-- Aim of the exercise --
Reproduce the records verbatim, starting with the line containing "キャンターのウィンチ (375, 1966)" and continuing through the line containing "Cookie-k beállítása [button] (1319, 1940)", both included. Omit any picture from your copy.

-- Dataset --
——
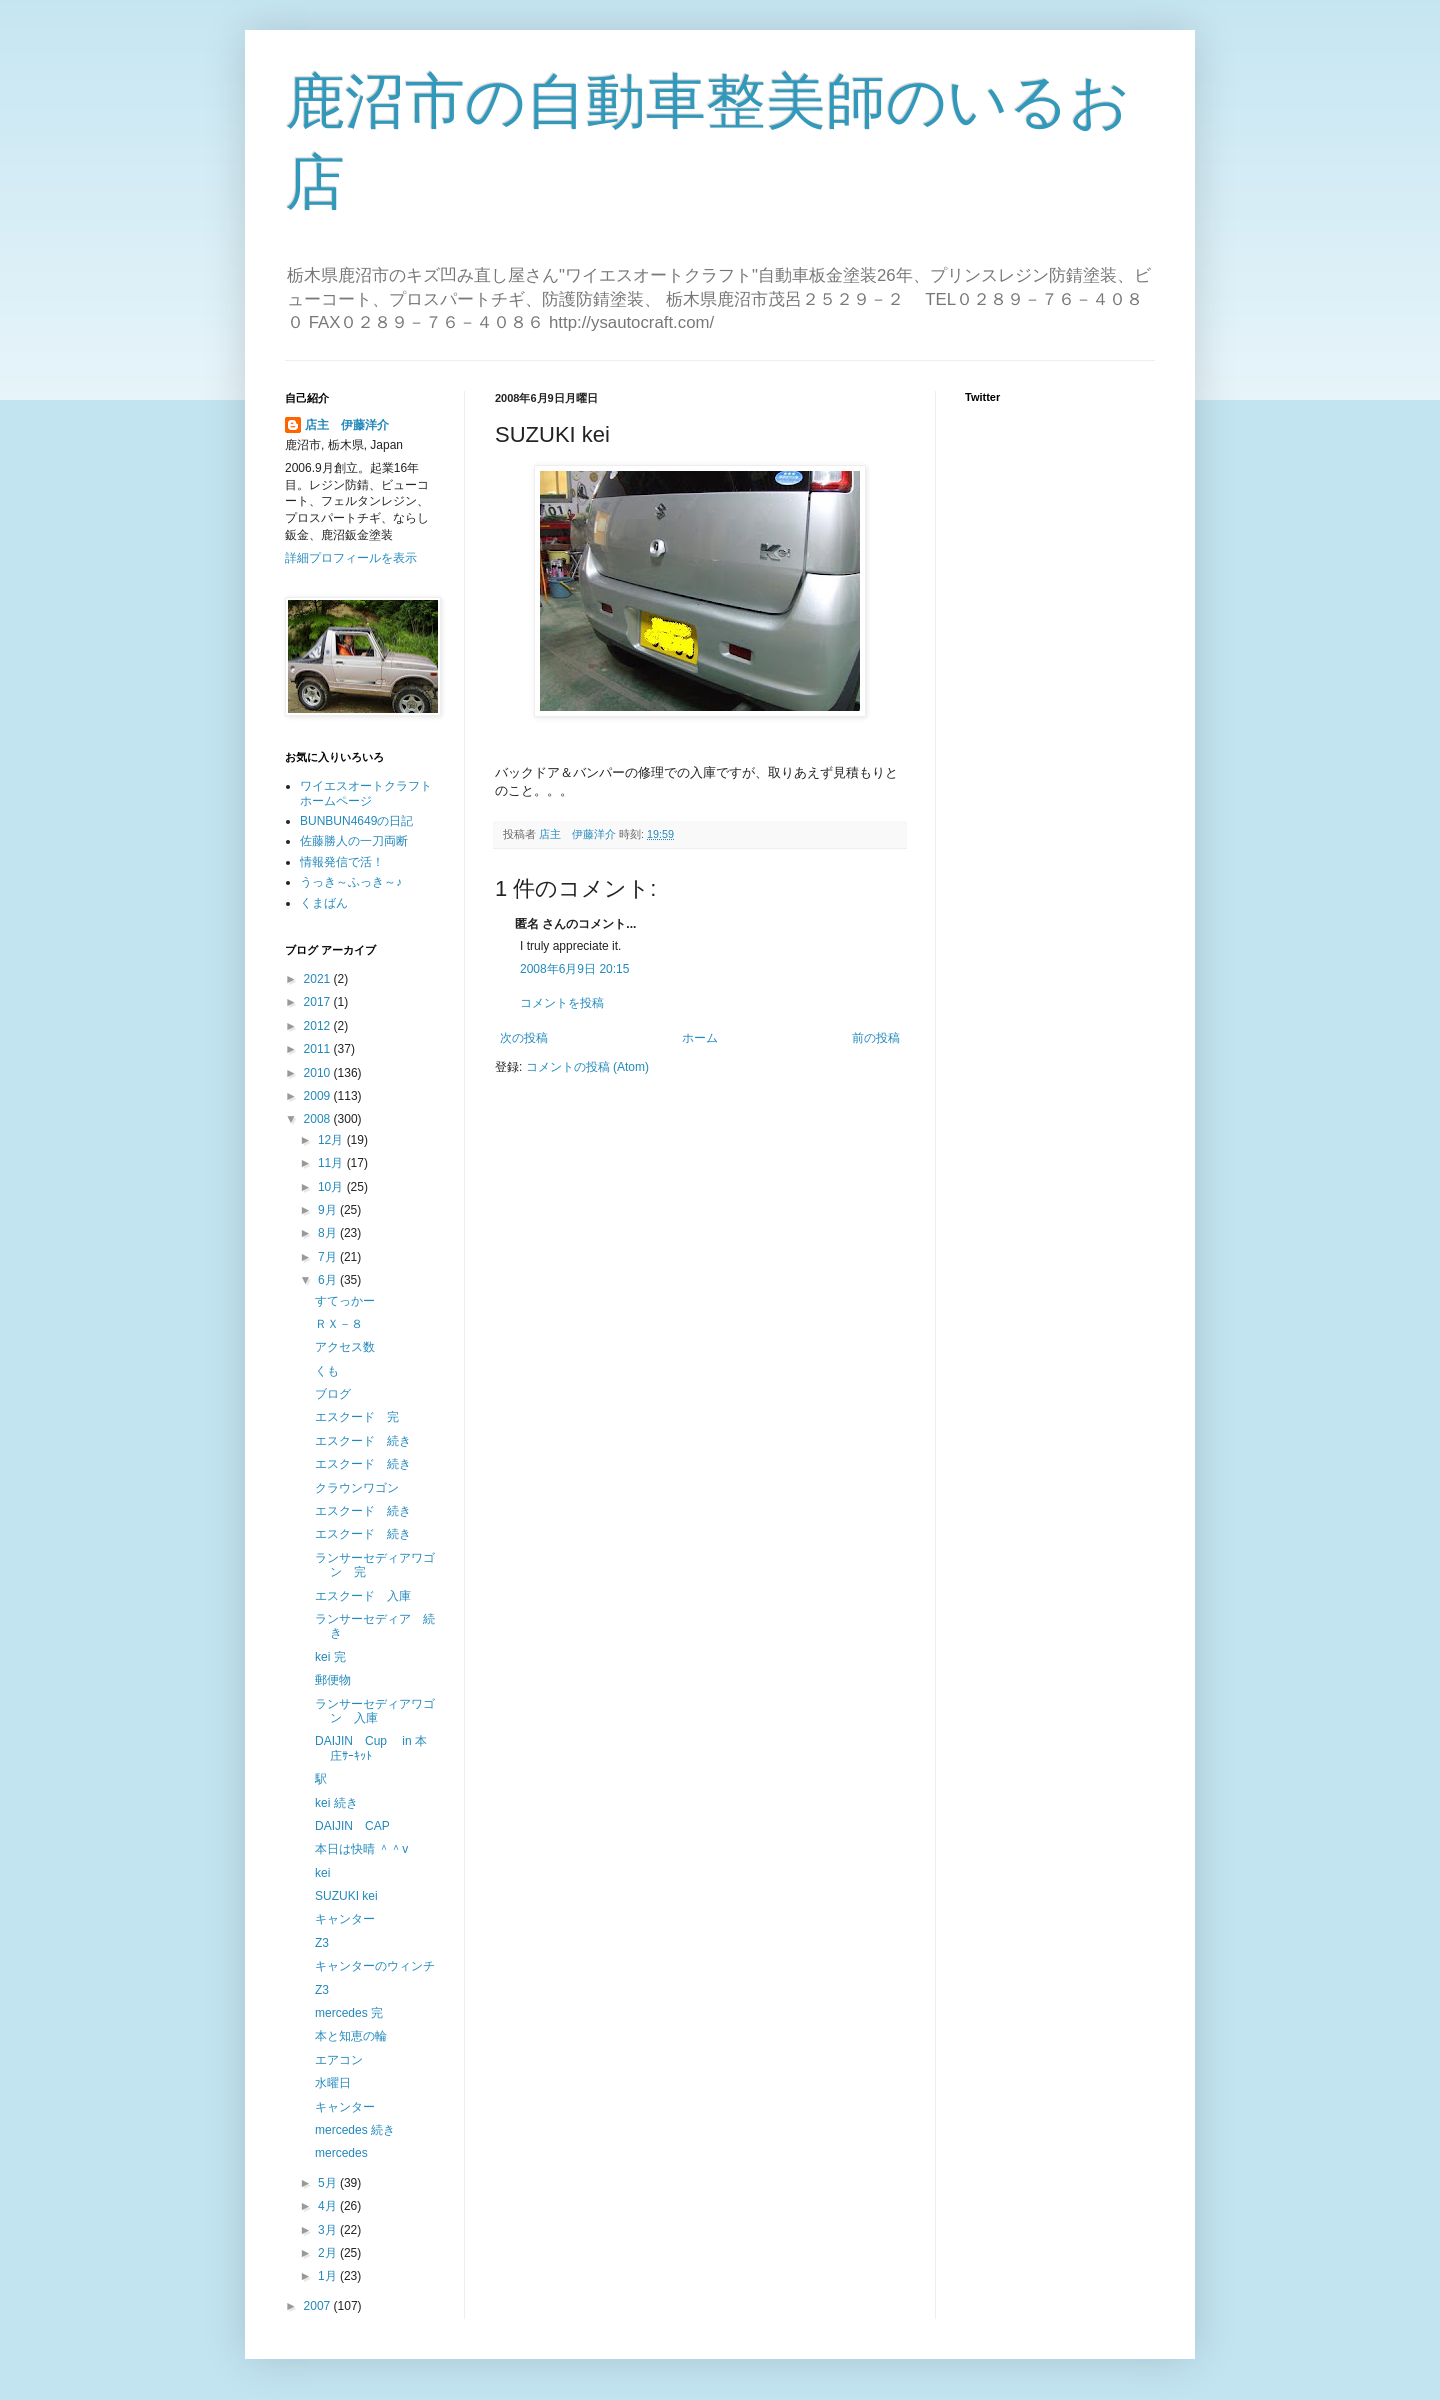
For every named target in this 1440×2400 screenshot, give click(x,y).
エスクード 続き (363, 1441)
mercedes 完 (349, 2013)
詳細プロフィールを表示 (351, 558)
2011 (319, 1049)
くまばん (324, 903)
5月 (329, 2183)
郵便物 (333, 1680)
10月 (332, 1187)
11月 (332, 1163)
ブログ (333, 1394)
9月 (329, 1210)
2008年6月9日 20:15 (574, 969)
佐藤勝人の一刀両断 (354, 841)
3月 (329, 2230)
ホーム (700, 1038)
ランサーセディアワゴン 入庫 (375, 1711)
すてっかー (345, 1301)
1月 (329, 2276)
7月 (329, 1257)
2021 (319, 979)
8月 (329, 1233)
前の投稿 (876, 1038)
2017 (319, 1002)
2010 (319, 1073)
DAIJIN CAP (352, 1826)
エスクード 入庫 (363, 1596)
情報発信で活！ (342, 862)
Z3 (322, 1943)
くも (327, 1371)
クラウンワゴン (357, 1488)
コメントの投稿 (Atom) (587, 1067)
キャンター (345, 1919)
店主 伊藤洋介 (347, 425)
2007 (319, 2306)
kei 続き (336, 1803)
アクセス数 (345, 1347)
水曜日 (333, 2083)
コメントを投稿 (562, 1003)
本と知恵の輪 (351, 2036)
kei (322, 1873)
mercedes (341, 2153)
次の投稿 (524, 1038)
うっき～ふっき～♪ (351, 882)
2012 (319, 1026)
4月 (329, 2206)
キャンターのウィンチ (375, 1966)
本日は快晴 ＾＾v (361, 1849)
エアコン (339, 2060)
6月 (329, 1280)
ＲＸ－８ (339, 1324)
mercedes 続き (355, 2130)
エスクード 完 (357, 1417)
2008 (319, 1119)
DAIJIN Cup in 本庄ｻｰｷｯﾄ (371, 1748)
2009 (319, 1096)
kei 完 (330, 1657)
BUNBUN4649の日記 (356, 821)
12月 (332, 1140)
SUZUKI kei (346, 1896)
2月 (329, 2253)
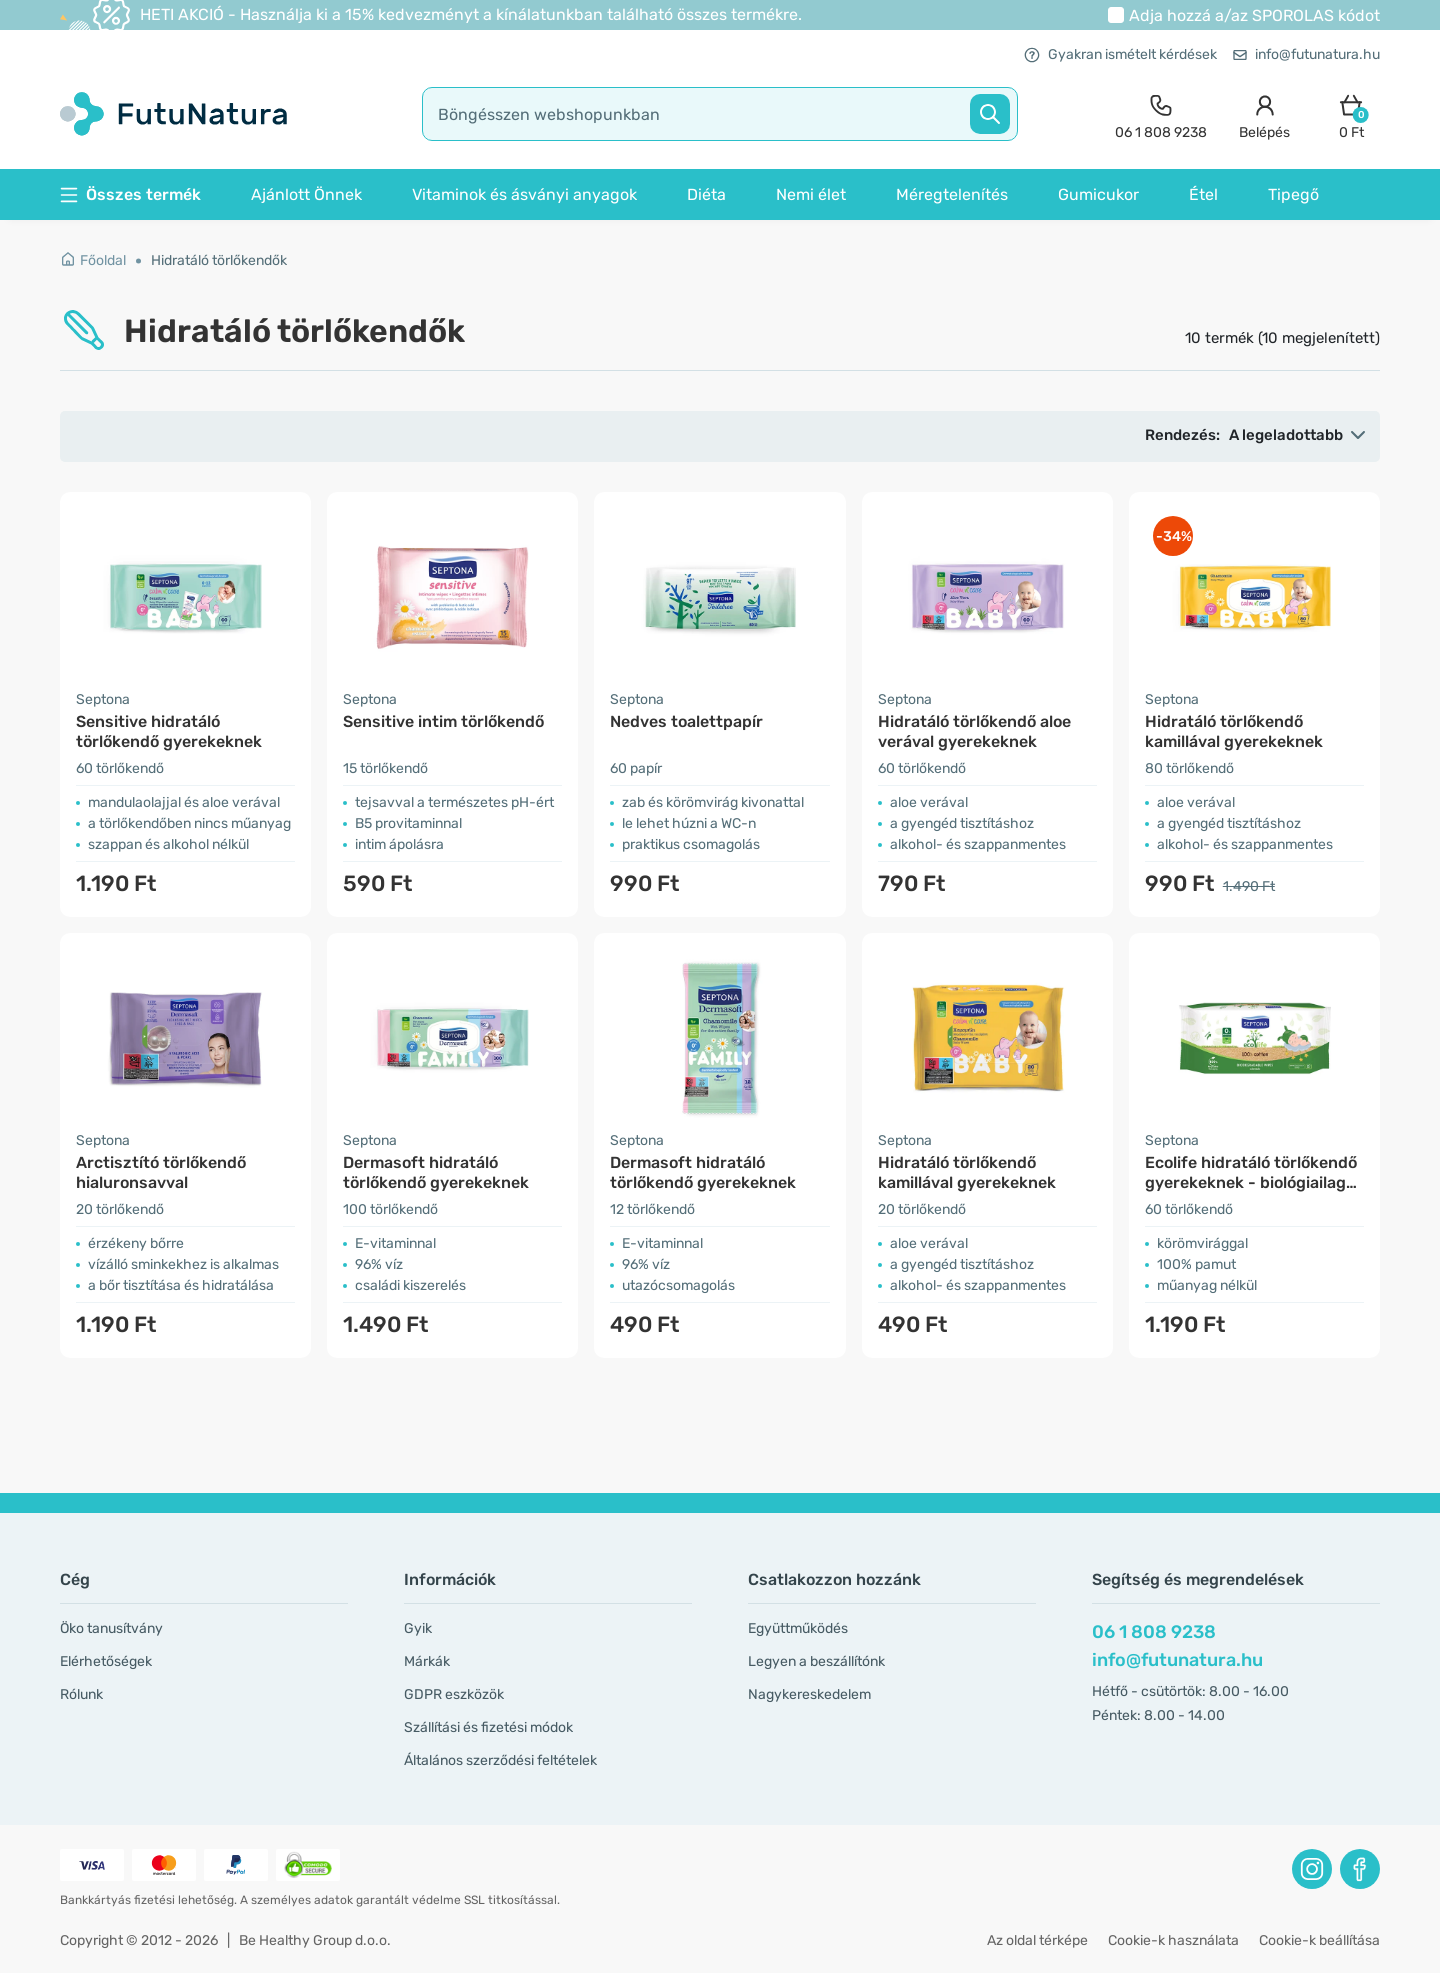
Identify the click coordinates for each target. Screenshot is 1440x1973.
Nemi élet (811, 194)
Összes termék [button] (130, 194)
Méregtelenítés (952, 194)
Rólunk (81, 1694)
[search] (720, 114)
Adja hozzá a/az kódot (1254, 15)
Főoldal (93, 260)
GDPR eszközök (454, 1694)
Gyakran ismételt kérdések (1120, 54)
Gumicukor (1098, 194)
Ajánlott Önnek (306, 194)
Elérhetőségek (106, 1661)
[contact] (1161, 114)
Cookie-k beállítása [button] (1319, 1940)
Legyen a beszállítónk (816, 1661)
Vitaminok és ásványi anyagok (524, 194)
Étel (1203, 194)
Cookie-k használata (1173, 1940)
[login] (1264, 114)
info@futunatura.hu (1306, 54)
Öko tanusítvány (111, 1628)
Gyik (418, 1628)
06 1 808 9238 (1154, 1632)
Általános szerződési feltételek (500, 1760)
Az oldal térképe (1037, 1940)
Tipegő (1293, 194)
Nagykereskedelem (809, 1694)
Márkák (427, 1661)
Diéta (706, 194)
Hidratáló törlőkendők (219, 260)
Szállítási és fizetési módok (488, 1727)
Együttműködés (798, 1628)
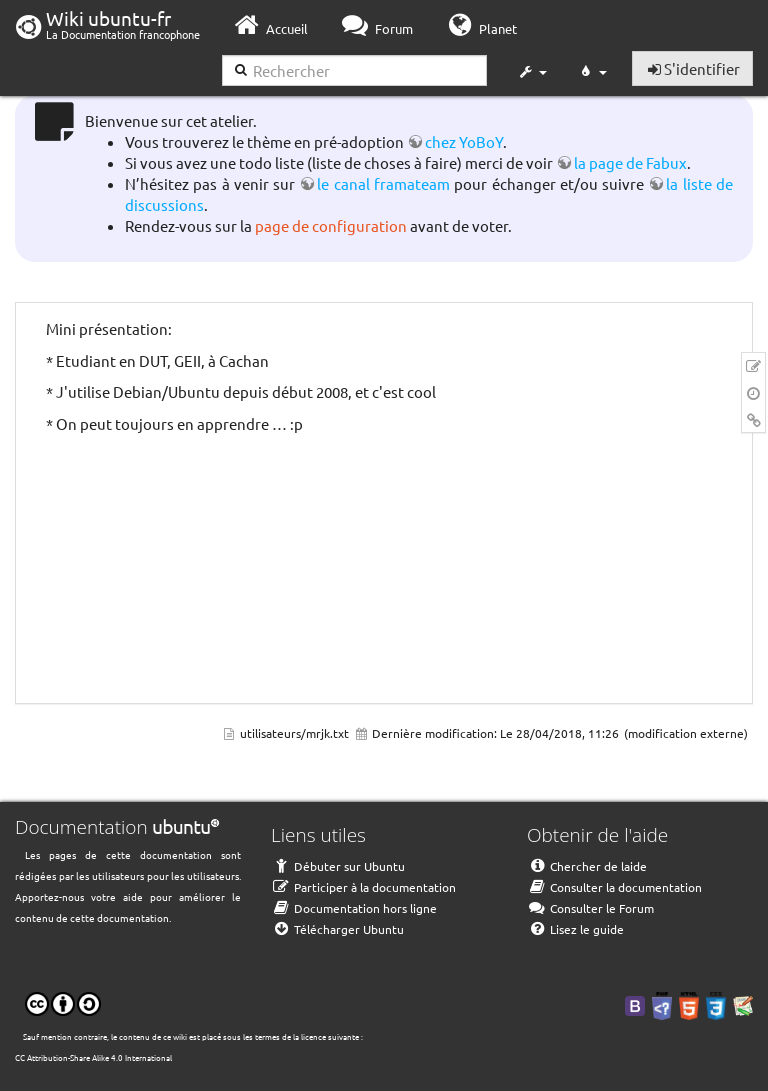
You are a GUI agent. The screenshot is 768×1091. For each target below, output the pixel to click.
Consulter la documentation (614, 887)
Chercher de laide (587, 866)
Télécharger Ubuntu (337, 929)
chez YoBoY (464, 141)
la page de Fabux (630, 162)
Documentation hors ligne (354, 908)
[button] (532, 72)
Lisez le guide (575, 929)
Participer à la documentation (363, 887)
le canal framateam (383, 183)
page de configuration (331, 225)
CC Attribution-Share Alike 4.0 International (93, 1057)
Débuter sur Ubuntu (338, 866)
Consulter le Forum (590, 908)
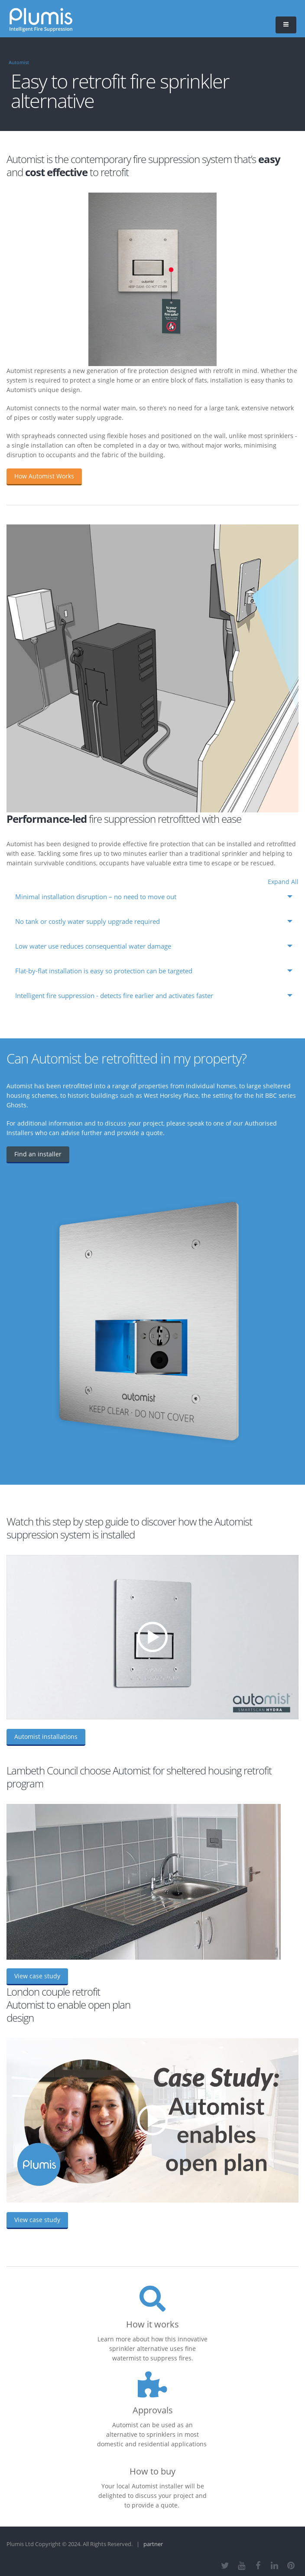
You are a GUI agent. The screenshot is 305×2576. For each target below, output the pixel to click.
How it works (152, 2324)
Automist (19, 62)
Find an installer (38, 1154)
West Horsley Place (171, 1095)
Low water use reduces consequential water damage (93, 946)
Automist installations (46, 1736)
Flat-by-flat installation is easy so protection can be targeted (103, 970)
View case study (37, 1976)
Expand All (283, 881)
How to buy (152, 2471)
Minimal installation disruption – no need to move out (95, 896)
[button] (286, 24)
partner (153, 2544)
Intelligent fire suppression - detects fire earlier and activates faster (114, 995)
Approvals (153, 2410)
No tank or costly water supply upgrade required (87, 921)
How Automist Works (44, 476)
——
-- Solved problem --
キャンターのウィンチ (375, 1966)
本日は快晴 ＾＾v (361, 1849)
エアコン (339, 2060)
6月 (329, 1280)
ＲＸ－８ (339, 1324)
mercedes 続き (355, 2130)
エスクード 完 (357, 1417)
2008 (319, 1119)
DAIJIN Cup in 本庄ｻｰｷｯﾄ (371, 1748)
2009 (319, 1096)
kei 完 (330, 1657)
BUNBUN4649の日記 (356, 821)
12月 (332, 1140)
SUZUKI kei (346, 1896)
2月 (329, 2253)
Identify the click coordinates for each target. Screenshot is 1440x1973.
Nemi élet (811, 194)
Összes termék [button] (130, 194)
Méregtelenítés (952, 194)
Rólunk (81, 1694)
[search] (720, 114)
Adja hozzá a/az kódot (1254, 15)
Főoldal (93, 260)
GDPR eszközök (454, 1694)
Gyakran ismételt kérdések (1120, 54)
Gumicukor (1098, 194)
Ajánlott Önnek (306, 194)
Elérhetőségek (106, 1661)
[contact] (1161, 114)
Cookie-k beállítása [button] (1319, 1940)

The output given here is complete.